Assemblies of Heads of States and Government

JULY 1964, CAIRO,.
Chair: Pres Gamal Abdel Nasser of Egypt (1964–1965).
The principle of "strict respect" for the colonial boundaries inherited at independence was reaffirmed. A verbal clash occurred between Presidents Nyerere and Nkrumah over the latter's concept of a "United States of Africa". There was concern over the border dispute between Somalia, Ethiopia and Kenya. Prime Minister Moise Tshombe of Congo Kinshasa (Zaire) boycotted the conference because of "antagonism" toward him. Holden Roberto of the FNLA was recognized as the "legitimate" leader of Angola. Pres Banda explained Malawi's relations with South Africa. It was finally resolved that Addis Ababa and not Accra was to be the headquarters of the OAU.

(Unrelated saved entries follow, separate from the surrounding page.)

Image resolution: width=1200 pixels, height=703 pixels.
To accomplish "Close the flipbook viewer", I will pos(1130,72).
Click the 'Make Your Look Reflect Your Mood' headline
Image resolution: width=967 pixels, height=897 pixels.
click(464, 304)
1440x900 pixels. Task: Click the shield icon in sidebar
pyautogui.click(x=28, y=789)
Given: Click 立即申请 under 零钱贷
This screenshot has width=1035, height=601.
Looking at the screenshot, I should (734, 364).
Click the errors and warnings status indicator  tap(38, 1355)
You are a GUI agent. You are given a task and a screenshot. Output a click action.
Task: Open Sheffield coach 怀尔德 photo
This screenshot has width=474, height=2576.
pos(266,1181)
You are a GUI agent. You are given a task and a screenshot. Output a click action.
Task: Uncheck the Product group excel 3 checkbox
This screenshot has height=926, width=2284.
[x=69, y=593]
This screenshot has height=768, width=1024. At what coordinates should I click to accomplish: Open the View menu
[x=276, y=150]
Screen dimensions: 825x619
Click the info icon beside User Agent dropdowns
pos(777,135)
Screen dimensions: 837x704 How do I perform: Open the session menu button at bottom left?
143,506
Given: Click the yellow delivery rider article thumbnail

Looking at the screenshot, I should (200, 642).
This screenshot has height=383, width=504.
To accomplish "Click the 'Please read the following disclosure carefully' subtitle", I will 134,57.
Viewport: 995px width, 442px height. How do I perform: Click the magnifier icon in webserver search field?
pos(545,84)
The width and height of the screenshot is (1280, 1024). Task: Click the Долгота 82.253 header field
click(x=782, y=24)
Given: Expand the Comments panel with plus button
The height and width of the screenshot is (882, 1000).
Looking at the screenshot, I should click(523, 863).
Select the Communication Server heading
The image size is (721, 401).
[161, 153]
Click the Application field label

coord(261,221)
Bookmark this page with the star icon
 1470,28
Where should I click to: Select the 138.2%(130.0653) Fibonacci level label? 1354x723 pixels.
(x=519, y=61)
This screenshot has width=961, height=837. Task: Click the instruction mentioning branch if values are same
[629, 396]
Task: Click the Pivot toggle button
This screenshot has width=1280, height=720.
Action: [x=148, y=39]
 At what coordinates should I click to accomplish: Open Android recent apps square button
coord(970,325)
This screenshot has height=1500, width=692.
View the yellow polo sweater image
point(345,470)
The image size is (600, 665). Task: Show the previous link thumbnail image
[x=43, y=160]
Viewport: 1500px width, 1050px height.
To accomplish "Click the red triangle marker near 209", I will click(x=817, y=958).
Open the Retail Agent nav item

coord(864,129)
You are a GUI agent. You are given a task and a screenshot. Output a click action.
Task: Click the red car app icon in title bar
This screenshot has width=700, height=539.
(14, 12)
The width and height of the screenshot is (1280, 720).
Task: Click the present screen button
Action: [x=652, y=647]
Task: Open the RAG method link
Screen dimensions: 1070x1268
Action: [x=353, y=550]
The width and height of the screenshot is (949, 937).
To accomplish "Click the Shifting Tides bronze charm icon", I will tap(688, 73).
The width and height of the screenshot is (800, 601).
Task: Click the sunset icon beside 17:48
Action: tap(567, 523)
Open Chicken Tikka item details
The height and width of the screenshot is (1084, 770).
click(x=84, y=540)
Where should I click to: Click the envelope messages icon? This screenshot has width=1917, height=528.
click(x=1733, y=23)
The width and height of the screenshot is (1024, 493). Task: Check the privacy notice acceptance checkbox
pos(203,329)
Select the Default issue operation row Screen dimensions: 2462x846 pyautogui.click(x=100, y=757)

Chair: Pres Kwame Nkrumah of Ghana (1965–1966).
Eight presidents of French-speaking states boycotted the conference because of Nkrumah's support for subversive elements within these states. Other major issues were outside interference in Congo Kinshasa, instability in southern Sudan and developments in Rhodesia (Zimbabwe).

Chair: Emperor Haile Selassie of Ethiopia (1966–1967).
There was concern over the unilateral declaration of independence in Rhodesia (Zimbabwe) a year before. Only 18 heads of state attended. By now Nkrumah, as a result of the first military takeover in Ghana, had disappeared from the scene.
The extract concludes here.